In 2019, Nigeria’s unemployment rate stood at 23.1 percent of the workforce in the third quarter, up from 18.1 percent of the previous year.
In 2020, Nigeria’s unemployment rate came in at 27.1 percent, the highest on record which the government blamed on the coronavirus pandemic and the fall in global oil price.
Facts however still remain that restive youths promenade the streets of Africa’s most populous nation in search of jobs while trying their acts on nefarious activities when they are bored with job hunting.
It’s a major bane for a Third World country and despite the thousands of jobs the government keeps singing of providing, it still seem like a mere fallacy, there are no jobs yet and joblessness in Nigeria looks static if not increasing every quarter of a new year.

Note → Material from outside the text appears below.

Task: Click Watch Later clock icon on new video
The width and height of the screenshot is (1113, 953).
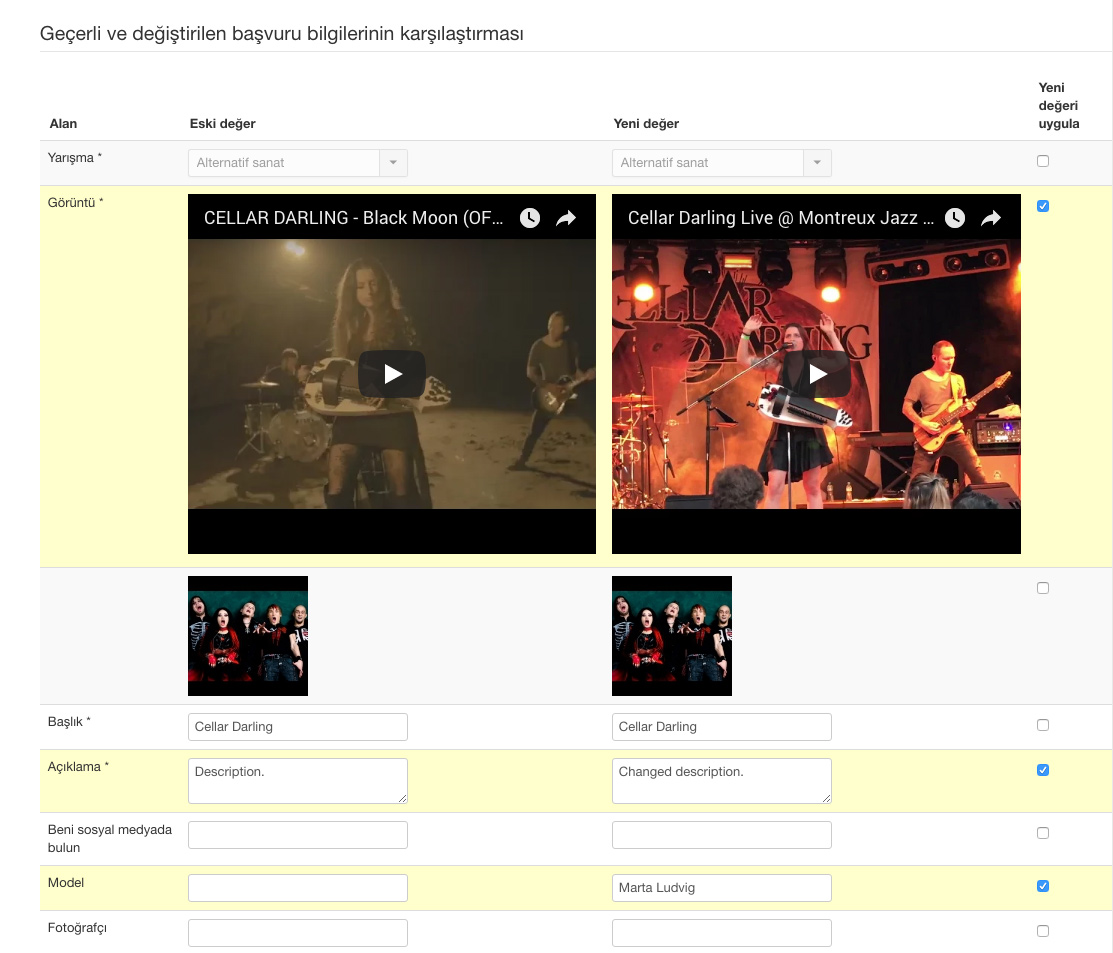Action: tap(955, 218)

Over the last two decades, the crusade of entrepreneurship has attained a crescendo, it was meant to reroute traffic on the lane of white-collar jobs to that of blue-collar, skills, self-reliance and independence.
But that hasn’t helped either, the rat race for multinationals, mega-firms, banks, government agencies et al by youths and the “just graduated” lot takes a different form by the day.
According to econometric models from Trading Economics, Nigeria’s unemployment rate is projected to trend around 32.50 percent this year and 33.00 percent in 2022.
Unemployment statistics from January 2016 to January 2020
Economic Consequence of Unemployment
Here are a few economic downsides of unemployment:
Increases Federal And State Government Borrowing
An economic consequence of unemployment in Nigeria is its potential for increased government borrowing and debt. The high rate of unemployment has affected the tax return, leaving the government to rely on loans from world organizations and countries.
Potential Homelessness In The Country
The economic consequence of unemployment in Nigeria is that it has created potential homelessness for Nigerian citizens. For instance, no income makes it impossible to pay for rent in urban cities like Lagos. The suburbs then suffer overcrowding and invariably higher rates of violent crimes.
Harms Future Prospects Of The Country
This is another economic consequence of unemployment in the country. Most Nigerian citizens, who are unemployed today may likely find it quite difficult to secure suitable jobs in the future – the hysteresis effect.
Lower GDP For The Country’s Economy
Another economic consequence of unemployment in Nigeria is that it depreciates the country’s GDP. When there is a high rate of unemployment, the indication is that the economy would operate below full capacity thus, making the country’s economy inefficient.
This, however, has led to low output as well as low incomes. When the unemployed are not able to buy or pay for services, lower spending, as well as lower output, becomes a cause for worry as is the situation now.